Text segment:
______________________________

# Kernel zoo

What follows are some useful kernels to have in my toolkit, mostly over $$\mathbb{R}^n$$ or at least some space with a metric. There are many more than I could fit here, of course. And kernels are defined over many space, Real vectors, strings, other kernels, probability distributions etc.

For these I have freely raided David Duvenaud’s crib notes which became a thesis chapter . Also wikipedia and .

TODO: kernel venn diagram.

## Stationary

A popular assumption, more or less implying implies that no region of the process is special. In this case the kernel may be written as a function purely of the distance between $K(\mathbf{x},t)=K(\|\mathbf{x}-t\|)$ for some distance $$\|\cdot\|$$ between the observation coordinates. This kind of translation-invariant kernel is the default. They are convenient analysed in terms of the Wienere-Khinchine theorem.

A general stationary kernel is the Hida-Matérn kernel .

## Dot-product

The kernel is a function of the inner product/dot product of the input coordinates, and we may overload notation to write $K(\mathbf{x},t\mathbf{y})=K(\mathbf{x}\cdot \mathbf{y}).$ Hard to google for because there is the confounding fact that kernels already define inner products in some other space so it’s a dot product defined in terms of a dot product.

Such kernels are rotation invariant but not stationary. Instead of the Fourier relationships that stationary kernels have, these can be described in Legendre bases for radial functions Smola, Óvári, and Williamson (2000) manufacture some theorems which tell you whether your choice of inner product can in fact define an inner product kernel. Unfortunately the basis so defined are long and ugly and not especially tractable to work with except maybe by computational algebra systems.

## NN kernels

Infinite-width random NN kernels are nearly dot product kernels. They depend on the several dot products, $$\mathbf{x}\cdot \mathbf{x}$$, $$\mathbf{x}\cdot \mathbf{y}$$ and $$\mathbf{y}\cdot \mathbf{y}$$. See NN kernels.

## Causal kernels

Time-indexed processes are more general than a standard Wiener process. 🏗

What constraints make a covariance kernel causal? This is not always easily expressed in terms of the covariance kernel; you want something like the inverse covariance/precision.

### Wiener process kernel

The covariance kernel which is possessed by a standard Wiener process, which is a process with Gaussian increments, which is indeed a certain type of dependence. It is over a boring index space, time $$t\in \mathbb{R}$$. We can read this right off the Wiener process Wikipedia page: For a Gaussian process $$\{W_t\}_{t\in\mathbb{R}},$$

${\displaystyle \operatorname {cov} (W_{s},W_{t})=s \wedge t}$

Here $$s \wedge t$$ here means “the minimum of $$s$$ and $$t$$”. From it we can immediately construct the kernel $$K(s,t):=s \wedge t$$.

______________________________

Dataset section:
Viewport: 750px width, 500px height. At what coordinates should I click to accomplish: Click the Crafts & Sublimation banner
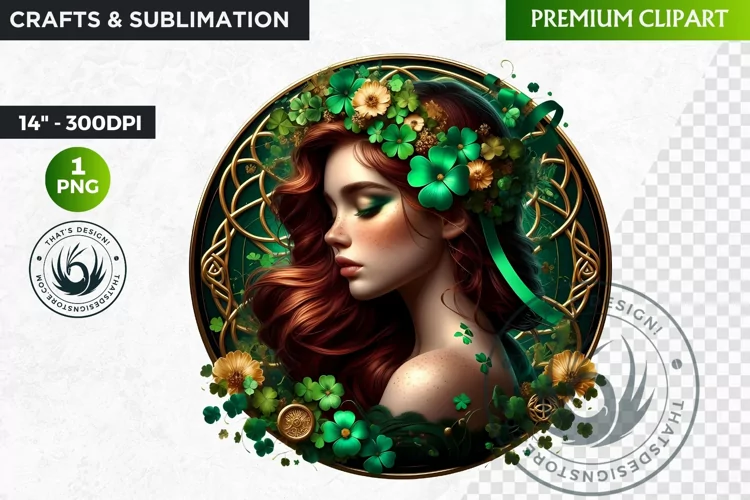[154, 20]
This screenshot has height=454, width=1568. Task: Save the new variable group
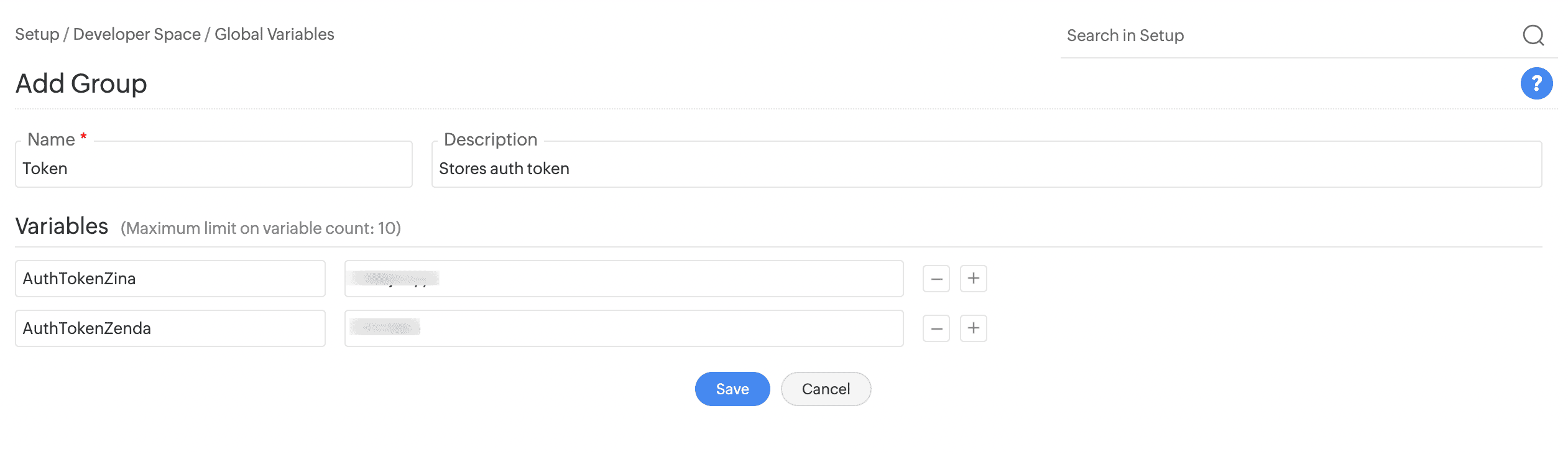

______________________________

Set problem:
Answer these questions from the kernel zoo text.
(a) Which kernel does the text name as a general stationary kernel?
(b) What kind of invariance do dot-product kernels have, according to the text?
(c) What is the covariance kernel of a standard Wiener process, K(s,t), equal to?

Solution for this problem:
(a) The Hida-Matérn kernel.
(b) They are rotation invariant but not stationary.
(c) The minimum of s and t, written s ∧ t.